Reproduce what is written in the records below exactly, and leave out the images.

[[ Provided records open ]]

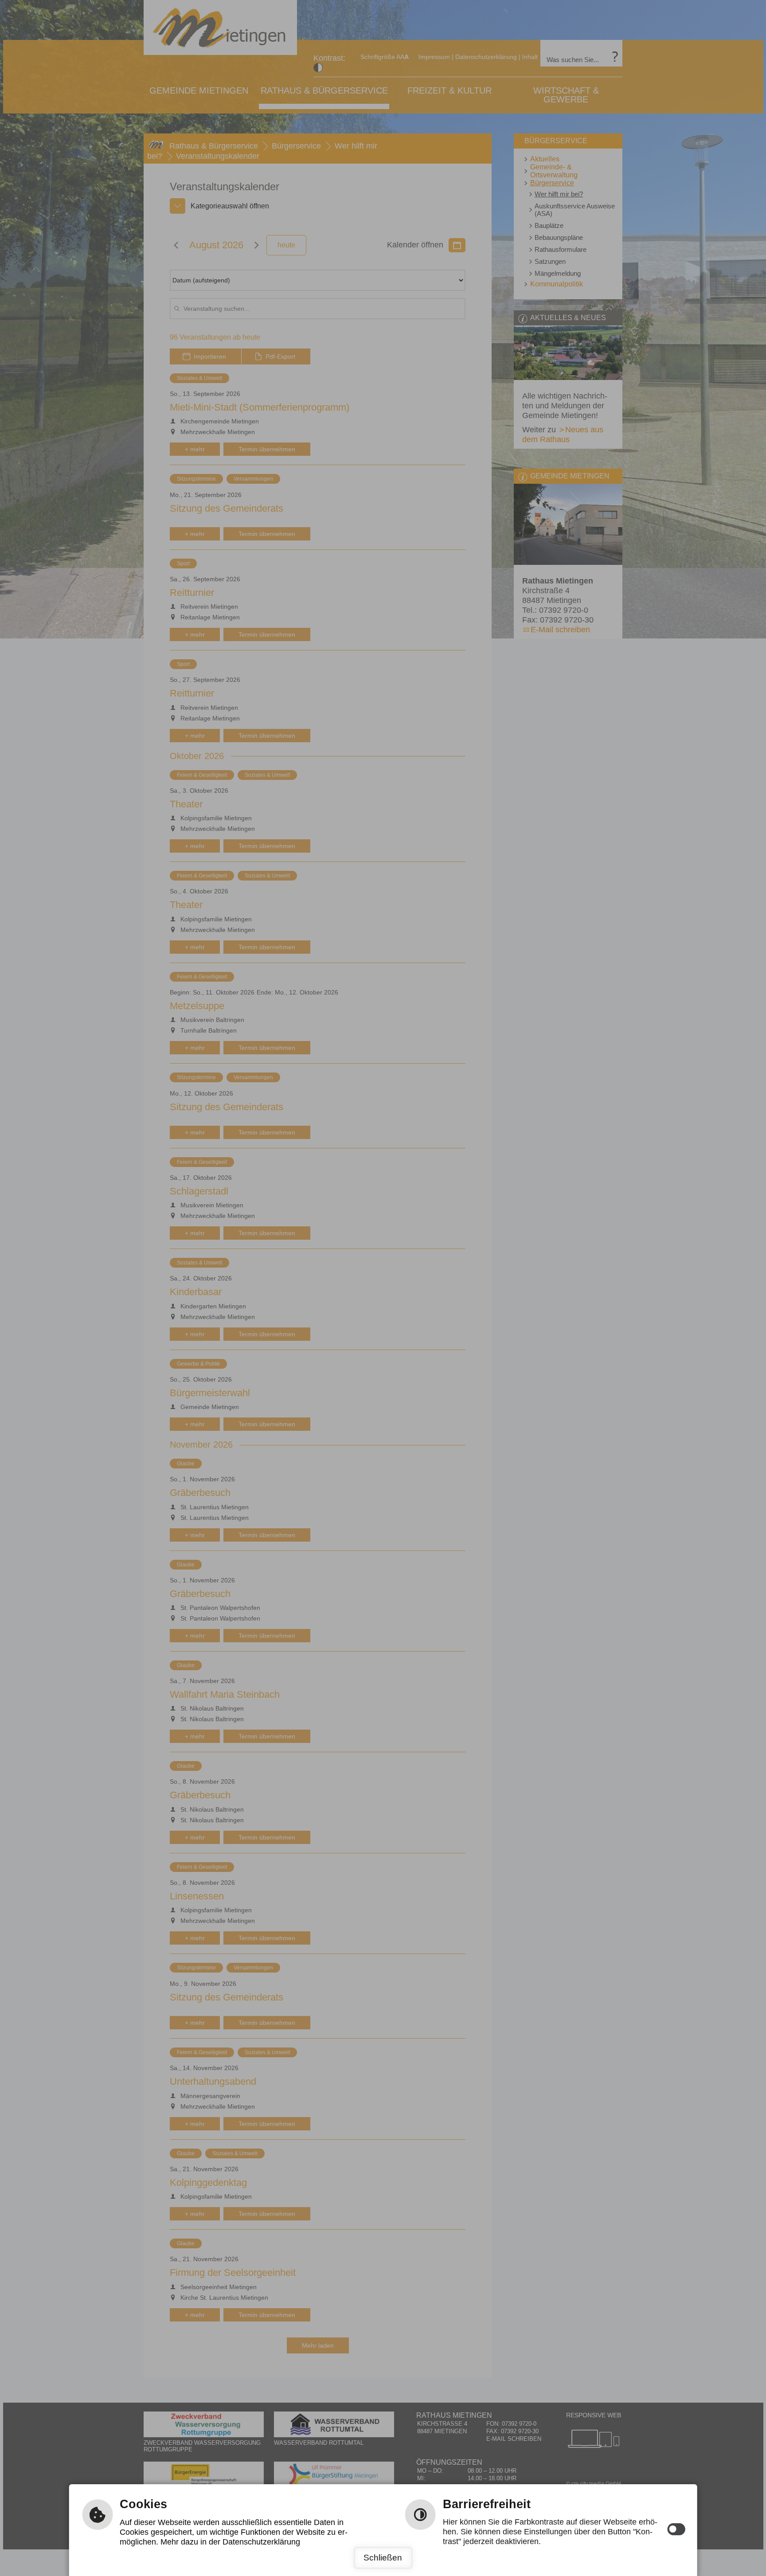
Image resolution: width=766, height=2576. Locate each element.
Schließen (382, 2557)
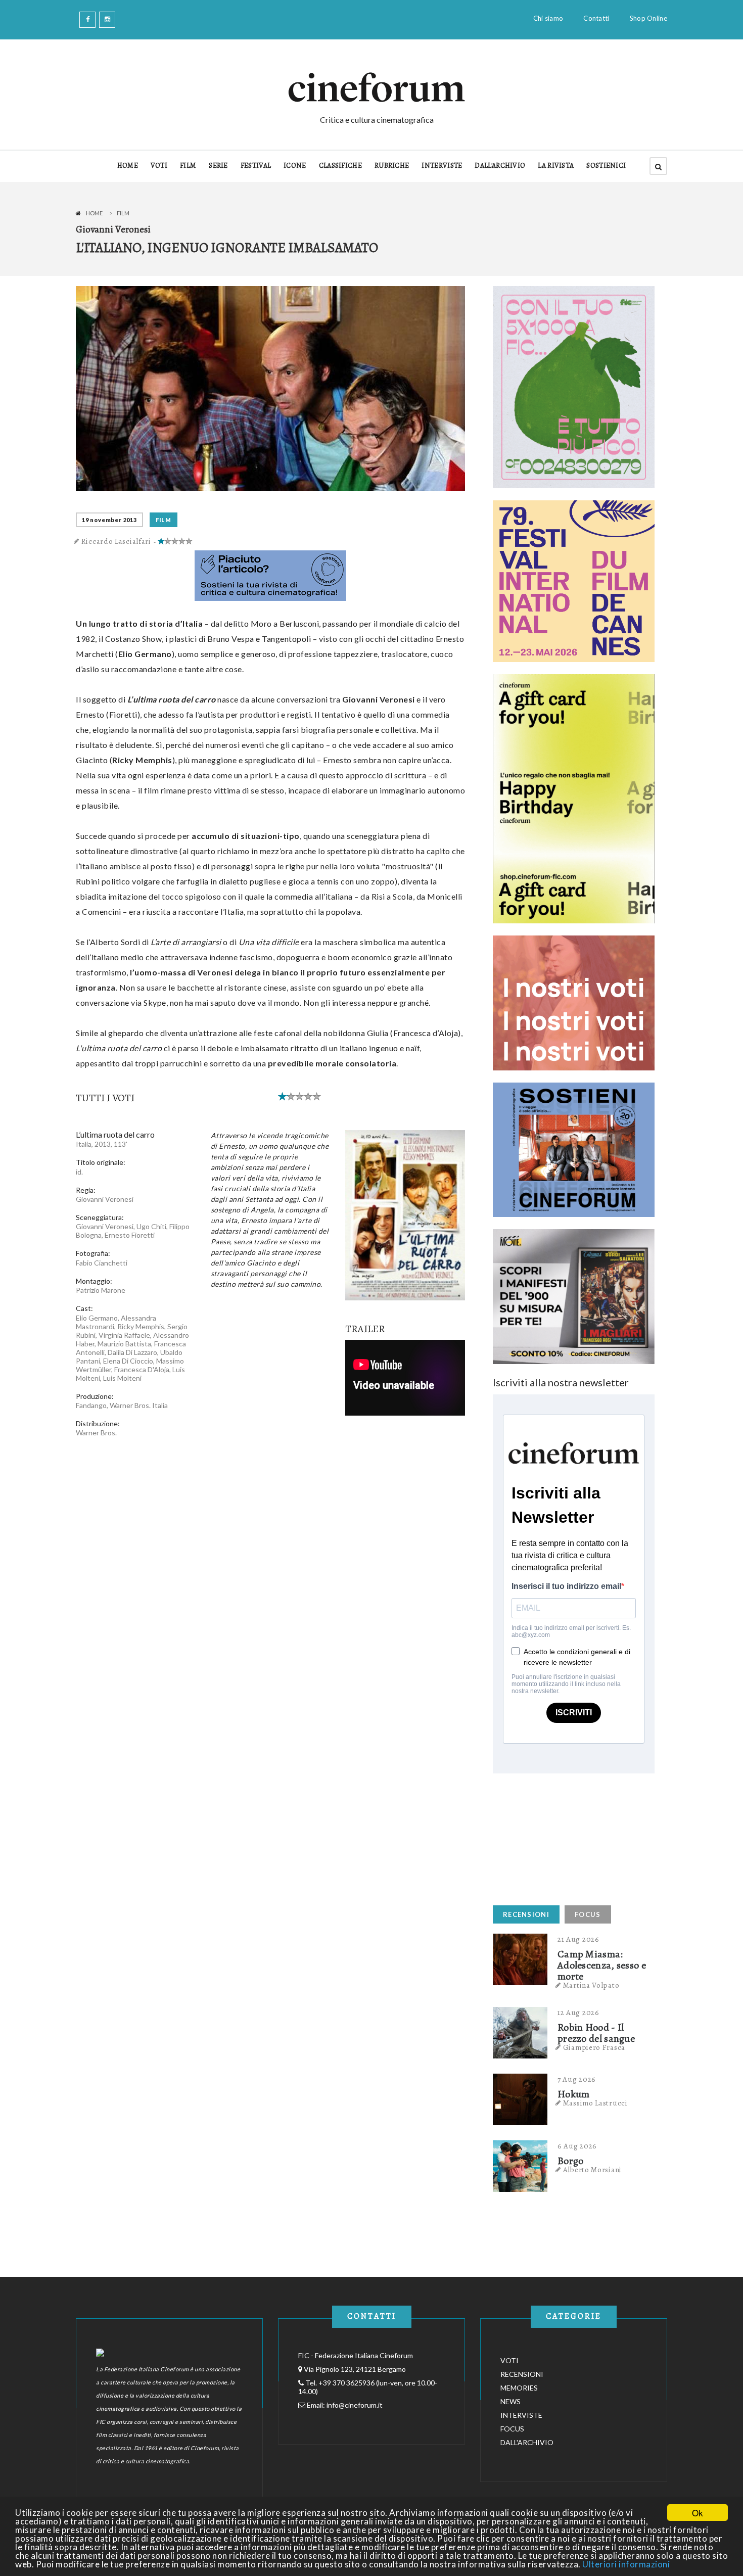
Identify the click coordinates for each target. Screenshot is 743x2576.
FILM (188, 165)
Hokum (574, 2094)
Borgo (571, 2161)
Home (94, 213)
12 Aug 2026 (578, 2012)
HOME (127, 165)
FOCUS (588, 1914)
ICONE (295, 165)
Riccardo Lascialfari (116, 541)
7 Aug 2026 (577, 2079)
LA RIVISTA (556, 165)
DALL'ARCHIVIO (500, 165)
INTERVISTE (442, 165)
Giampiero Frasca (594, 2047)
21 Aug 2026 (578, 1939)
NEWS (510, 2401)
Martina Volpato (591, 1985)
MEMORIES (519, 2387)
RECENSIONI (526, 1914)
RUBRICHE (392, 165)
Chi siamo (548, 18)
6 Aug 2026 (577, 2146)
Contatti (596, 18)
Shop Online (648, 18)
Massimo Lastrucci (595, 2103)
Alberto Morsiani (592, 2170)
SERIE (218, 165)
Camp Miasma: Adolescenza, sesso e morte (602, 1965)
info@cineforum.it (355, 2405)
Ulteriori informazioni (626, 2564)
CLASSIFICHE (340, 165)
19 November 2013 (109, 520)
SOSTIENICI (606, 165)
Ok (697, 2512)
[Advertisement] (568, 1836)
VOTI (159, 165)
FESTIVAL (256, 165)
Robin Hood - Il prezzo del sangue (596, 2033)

[[ Provided records closed ]]

Response to the exercise |
Image resolution: width=766, height=2576. Locate each element.
Schließen (382, 2557)
Identify the click coordinates for each target. Screenshot is 743x2576.
FILM (188, 165)
Hokum (574, 2094)
Borgo (571, 2161)
Home (94, 213)
12 Aug 2026 (578, 2012)
HOME (127, 165)
FOCUS (588, 1914)
ICONE (295, 165)
Riccardo Lascialfari (116, 541)
7 Aug 2026 (577, 2079)
LA RIVISTA (556, 165)
DALL'ARCHIVIO (500, 165)
INTERVISTE (442, 165)
Giampiero Frasca (594, 2047)
21 Aug 2026 (578, 1939)
NEWS (510, 2401)
Martina Volpato (591, 1985)
MEMORIES (519, 2387)
RECENSIONI (526, 1914)
RUBRICHE (392, 165)
Chi siamo (548, 18)
6 Aug 2026 (577, 2146)
Contatti (596, 18)
Shop Online (648, 18)
Massimo Lastrucci (595, 2103)
Alberto Morsiani (592, 2170)
SERIE (218, 165)
Camp Miasma: Adolescenza, sesso e morte (602, 1965)
info@cineforum.it (355, 2405)
Ulteriori informazioni (626, 2564)
CLASSIFICHE (340, 165)
19 November 2013 (109, 520)
SOSTIENICI (606, 165)
Ok (697, 2512)
[Advertisement] (568, 1836)
VOTI (159, 165)
FESTIVAL (256, 165)
Robin Hood - Il prezzo del sangue (596, 2033)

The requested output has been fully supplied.